Given information ->

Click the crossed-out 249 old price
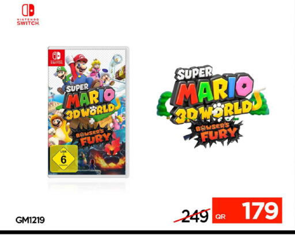The height and width of the screenshot is (235, 295). [x=194, y=216]
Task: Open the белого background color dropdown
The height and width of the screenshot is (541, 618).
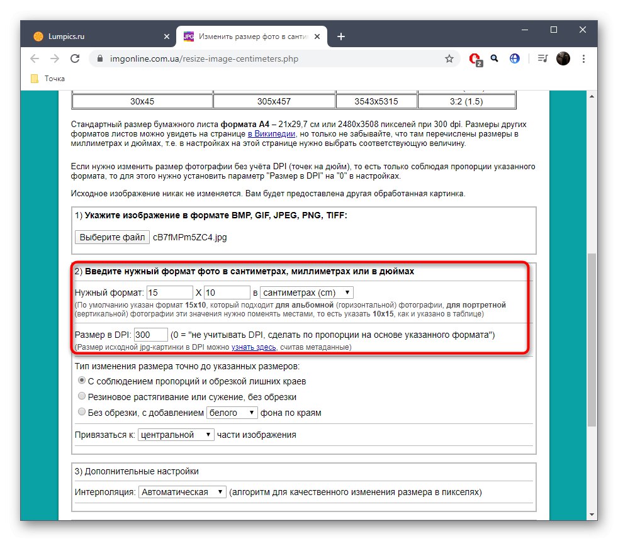Action: click(x=231, y=412)
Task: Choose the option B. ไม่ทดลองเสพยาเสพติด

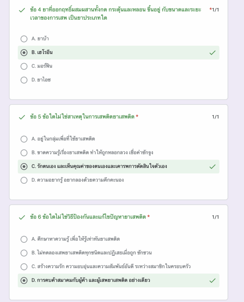Action: coord(24,253)
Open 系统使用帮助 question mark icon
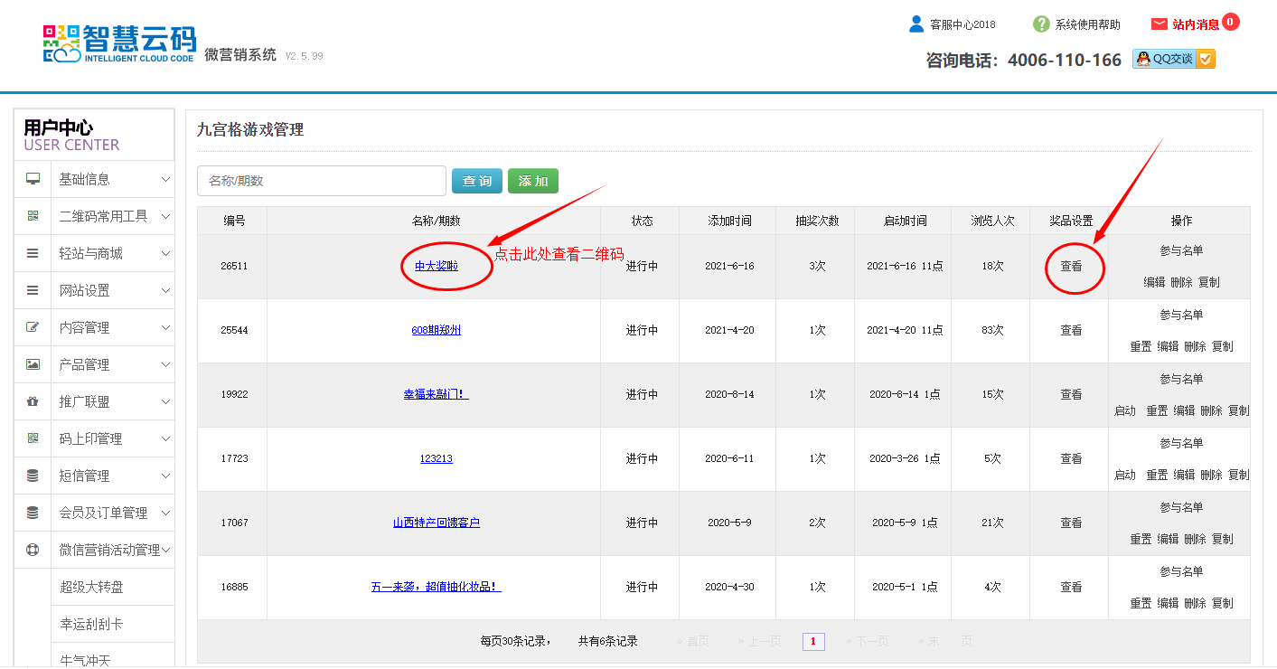 coord(1041,24)
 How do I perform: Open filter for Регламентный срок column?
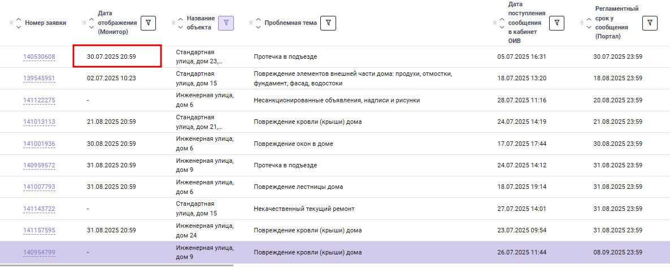pyautogui.click(x=650, y=23)
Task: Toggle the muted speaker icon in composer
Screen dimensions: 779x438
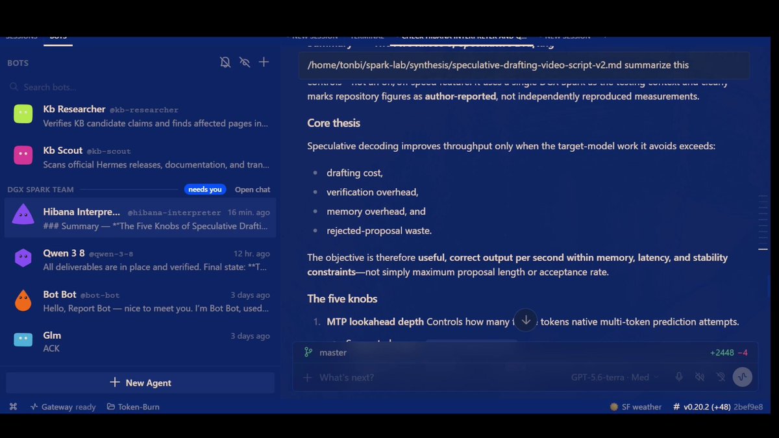Action: tap(700, 377)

What you should do ->
I would like you to retype exactly the lines running from the one containing "Task: Choose the" to the last line of the entries, both included, leaving all pictures out.

Exercise output ->
Task: Choose the option B. ไม่ทดลองเสพยาเสพติด

Action: coord(24,253)
Open 系统使用帮助 question mark icon
 coord(1041,24)
 How do I perform: Open filter for Регламентный срок column?
pyautogui.click(x=650, y=23)
Task: Toggle the muted speaker icon in composer
Screen dimensions: 779x438
Action: tap(700, 377)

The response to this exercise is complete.